The Rabbi responds:  “That joke was already old at the time of Solomon, you second-rate schmuck!”

The Christian cleric responds:  “I bet you wouldn’t dare make the same joke about Islam or Judaism!”

The Islamic cleric responds:  “We’re outraged!” and “Too soon!” (though almost certainly not in those exact words; “too soon” is a piece of Knowing Insider-speak, an exquisite formulation that is half-comment and half command to desist).
    
In religion, then, a framework of waiting appears to be paradoxically good for the development of quick repartee. Conversely, a condition of post-Prophecy seems to encourage tetchiness in thought and deed. Neither of the above Christian nor Islamic responses engage in humour, and they share a wounded defensiveness.  One difference is that the Christian response, in seeming defiance of any and all New Testament imperatives, provokes the joker into finding another, probably more vulnerable, victim. It is personally delivered – and if taken seriously, it is potentially very nasty.  

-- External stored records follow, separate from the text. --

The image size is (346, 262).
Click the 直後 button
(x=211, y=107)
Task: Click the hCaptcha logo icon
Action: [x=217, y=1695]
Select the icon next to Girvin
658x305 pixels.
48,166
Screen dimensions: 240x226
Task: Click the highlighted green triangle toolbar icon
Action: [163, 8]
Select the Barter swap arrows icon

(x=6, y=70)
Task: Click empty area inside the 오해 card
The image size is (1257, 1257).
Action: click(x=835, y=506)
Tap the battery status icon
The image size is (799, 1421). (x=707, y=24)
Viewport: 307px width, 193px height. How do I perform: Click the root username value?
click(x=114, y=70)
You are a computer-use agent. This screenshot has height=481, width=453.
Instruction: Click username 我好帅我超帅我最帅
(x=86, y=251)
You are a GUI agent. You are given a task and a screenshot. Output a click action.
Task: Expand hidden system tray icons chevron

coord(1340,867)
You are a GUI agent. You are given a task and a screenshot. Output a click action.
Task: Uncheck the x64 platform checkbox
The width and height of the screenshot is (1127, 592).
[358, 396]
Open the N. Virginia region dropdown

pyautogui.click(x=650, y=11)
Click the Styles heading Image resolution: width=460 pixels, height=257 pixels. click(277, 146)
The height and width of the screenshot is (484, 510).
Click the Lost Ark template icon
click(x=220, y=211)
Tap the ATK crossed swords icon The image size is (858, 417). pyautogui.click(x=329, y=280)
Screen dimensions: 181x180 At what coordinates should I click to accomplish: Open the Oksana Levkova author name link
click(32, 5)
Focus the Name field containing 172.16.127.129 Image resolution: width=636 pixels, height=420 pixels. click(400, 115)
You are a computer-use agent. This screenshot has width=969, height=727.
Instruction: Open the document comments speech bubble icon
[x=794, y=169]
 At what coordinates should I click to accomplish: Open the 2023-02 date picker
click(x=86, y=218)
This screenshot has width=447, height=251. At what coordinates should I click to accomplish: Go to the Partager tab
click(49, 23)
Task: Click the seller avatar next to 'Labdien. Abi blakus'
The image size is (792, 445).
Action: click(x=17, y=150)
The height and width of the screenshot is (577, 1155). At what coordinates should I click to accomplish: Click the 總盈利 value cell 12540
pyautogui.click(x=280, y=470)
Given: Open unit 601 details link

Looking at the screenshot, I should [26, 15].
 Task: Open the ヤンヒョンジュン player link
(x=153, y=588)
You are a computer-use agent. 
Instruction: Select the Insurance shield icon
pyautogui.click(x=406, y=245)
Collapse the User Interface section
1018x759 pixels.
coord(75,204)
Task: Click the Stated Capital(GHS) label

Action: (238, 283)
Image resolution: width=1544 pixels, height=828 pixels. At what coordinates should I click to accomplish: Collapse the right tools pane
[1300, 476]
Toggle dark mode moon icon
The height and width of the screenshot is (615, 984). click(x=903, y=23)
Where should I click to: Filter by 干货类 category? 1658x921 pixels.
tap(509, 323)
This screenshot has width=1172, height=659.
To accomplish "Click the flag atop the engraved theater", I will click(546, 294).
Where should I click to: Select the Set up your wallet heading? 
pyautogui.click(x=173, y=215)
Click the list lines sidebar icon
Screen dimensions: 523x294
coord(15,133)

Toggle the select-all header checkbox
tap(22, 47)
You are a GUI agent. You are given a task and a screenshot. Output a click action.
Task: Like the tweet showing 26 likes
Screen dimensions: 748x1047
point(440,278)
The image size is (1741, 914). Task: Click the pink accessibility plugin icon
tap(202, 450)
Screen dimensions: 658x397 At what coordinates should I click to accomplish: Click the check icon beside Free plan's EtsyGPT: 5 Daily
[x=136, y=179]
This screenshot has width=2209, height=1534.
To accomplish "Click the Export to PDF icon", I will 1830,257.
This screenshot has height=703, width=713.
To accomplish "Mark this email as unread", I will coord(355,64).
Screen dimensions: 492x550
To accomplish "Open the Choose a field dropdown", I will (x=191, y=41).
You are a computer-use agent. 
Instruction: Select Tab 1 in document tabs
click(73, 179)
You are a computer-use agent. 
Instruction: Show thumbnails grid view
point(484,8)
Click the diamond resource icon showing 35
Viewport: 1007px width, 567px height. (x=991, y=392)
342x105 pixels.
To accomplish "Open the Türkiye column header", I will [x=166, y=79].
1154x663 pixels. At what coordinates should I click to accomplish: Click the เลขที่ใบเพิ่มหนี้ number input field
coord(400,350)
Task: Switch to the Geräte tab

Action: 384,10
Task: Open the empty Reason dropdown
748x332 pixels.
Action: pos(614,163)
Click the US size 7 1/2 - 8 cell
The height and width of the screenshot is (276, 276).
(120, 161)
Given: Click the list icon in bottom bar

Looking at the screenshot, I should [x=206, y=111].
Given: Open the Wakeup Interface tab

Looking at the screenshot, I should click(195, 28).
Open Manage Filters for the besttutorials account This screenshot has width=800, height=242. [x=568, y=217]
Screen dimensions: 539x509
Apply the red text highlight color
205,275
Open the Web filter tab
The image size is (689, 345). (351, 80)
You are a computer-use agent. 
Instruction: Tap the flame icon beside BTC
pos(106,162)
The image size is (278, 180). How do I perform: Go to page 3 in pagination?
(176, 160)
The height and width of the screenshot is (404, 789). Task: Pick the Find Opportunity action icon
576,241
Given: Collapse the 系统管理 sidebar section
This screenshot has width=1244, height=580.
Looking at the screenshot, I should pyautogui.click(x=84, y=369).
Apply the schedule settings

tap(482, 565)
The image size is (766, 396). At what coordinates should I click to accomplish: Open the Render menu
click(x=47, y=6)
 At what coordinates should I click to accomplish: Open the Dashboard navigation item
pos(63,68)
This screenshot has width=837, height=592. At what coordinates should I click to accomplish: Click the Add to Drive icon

The Islamic response, in contrast, is said on behalf of the group.  It directly aims to shame – and shut up – the joker.  Like the censorious stressed-out parents of kids-with-cancer, its “we” is both a strength and a weakness.  It is an-all-or-nothing, us vs them, proposition, as to what is fit to pass before their minority’s ears and eyes – making the outrage understandable in the heart, but at another level, deeply unreasonable for the rest of us.  If such communal outrage is taken to its extreme, as we have just seen, it is also very nasty. 

Censorship of funny jokes is the worst cancer of all.  So chill out, world – either turn the other cheek, as the (never-was/penultimate) prophet once said, or use your brains for a change and fire back with a better, shinier joke.